> [What the task requires]: Each entry that follows is to be copied exactly, minus any pictures.
>>>>
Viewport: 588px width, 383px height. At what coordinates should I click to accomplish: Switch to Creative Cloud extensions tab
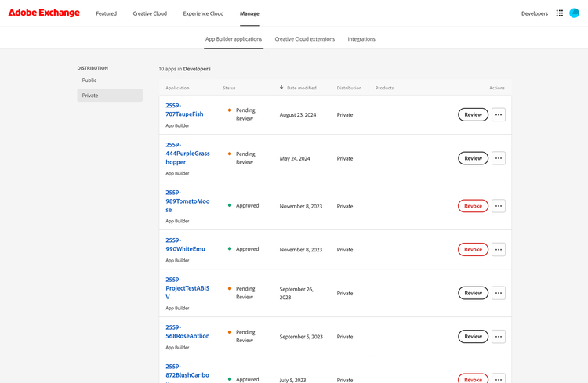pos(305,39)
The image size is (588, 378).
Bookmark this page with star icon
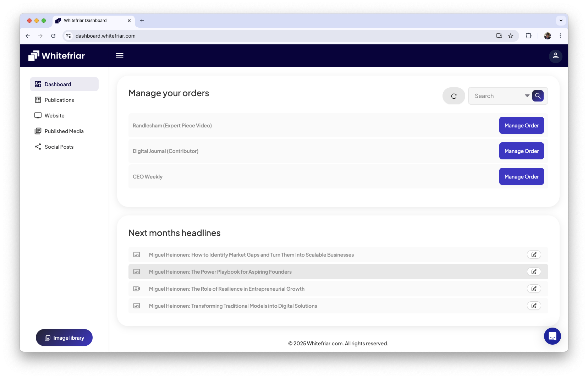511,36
<<<<
> [Reply to the task]:
Viewport: 588px width, 383px height. At what coordinates should I click to accomplish: Switch to Creative Cloud extensions tab
pos(305,39)
The image size is (588, 378).
Bookmark this page with star icon
511,36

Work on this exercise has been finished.